> [EXERCISE DIRECTIONS]: Could you print everything from "Three years after" down to "problem a secret." in the book review passage, word for word?

DOCUMENT SECTION START

And that ending! I couldn’t put this book down. You don’t have to be a science fiction buff, or the kind of fan who watched Battlestar Galactica religiously or in a Netflix marathon, to get into this book. Put simply, this is one of the best thrillers I have read all year. The best part? It’s a duology, so the second book will be published in late July. That way, you won’t have to wait very long to get your fix. (Lucky me, the folks over at Dutton sent me both at once, so I read them back-to-back in a few days.)
Three years after giving up drink, Jowita Bydlowska found herself throwing back a glass of champagne like it was ginger ale. "It's a special occasion," she said to her boyfriend. And indeed it was. It was a party celebrating the birth of their first child. It also marked Jowita's immediate, full-blown return to alcoholism and all that entails for a new mother who is at first determined to keep her problem a secret.

DOCUMENT SECTION END
DATA EXTRACTS START

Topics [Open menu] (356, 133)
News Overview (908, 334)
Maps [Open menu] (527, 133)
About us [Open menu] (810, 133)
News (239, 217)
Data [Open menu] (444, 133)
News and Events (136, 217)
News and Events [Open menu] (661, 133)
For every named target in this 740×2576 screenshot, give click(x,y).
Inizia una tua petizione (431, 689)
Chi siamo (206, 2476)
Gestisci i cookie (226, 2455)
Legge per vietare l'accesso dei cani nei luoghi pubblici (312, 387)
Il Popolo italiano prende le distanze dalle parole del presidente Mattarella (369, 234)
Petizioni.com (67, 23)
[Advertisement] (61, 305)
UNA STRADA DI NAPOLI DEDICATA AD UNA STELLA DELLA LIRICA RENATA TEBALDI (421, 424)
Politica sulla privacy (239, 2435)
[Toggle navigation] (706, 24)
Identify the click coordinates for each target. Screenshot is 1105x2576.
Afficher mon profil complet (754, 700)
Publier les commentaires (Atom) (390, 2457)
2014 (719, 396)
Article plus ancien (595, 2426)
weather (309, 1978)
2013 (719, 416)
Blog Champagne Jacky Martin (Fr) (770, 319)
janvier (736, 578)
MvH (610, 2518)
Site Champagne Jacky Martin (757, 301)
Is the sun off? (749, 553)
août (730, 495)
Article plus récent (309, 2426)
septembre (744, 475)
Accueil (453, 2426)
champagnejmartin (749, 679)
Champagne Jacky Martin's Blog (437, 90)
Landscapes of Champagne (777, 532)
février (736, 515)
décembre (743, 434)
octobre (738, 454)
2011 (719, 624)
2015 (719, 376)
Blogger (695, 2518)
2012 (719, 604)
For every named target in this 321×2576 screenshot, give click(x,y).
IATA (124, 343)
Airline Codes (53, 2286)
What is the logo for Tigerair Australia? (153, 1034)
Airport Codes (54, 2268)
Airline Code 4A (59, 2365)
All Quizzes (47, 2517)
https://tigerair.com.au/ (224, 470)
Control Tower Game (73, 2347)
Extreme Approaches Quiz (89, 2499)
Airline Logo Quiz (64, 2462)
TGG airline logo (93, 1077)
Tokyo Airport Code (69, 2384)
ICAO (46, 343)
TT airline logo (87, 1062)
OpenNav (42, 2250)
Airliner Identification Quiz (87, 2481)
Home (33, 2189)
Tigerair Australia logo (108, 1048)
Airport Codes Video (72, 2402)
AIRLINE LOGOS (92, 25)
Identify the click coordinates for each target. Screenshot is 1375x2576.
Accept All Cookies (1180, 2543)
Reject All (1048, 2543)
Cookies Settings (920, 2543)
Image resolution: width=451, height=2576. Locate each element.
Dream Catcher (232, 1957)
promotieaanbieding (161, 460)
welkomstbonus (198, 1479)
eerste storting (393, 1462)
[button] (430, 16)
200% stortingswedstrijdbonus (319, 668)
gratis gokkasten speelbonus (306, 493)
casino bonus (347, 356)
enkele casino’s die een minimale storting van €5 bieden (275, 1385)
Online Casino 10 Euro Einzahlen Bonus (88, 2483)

DATA EXTRACTS END

> [YOUR SOLUTION]:
Three years after giving up drink, Jowita Bydlowska found herself throwing back a glass of champagne like it was ginger ale. "It's a special occasion," she said to her boyfriend. And indeed it was. It was a party celebrating the birth of their first child. It also marked Jowita's immediate, full-blown return to alcoholism and all that entails for a new mother who is at first determined to keep her problem a secret.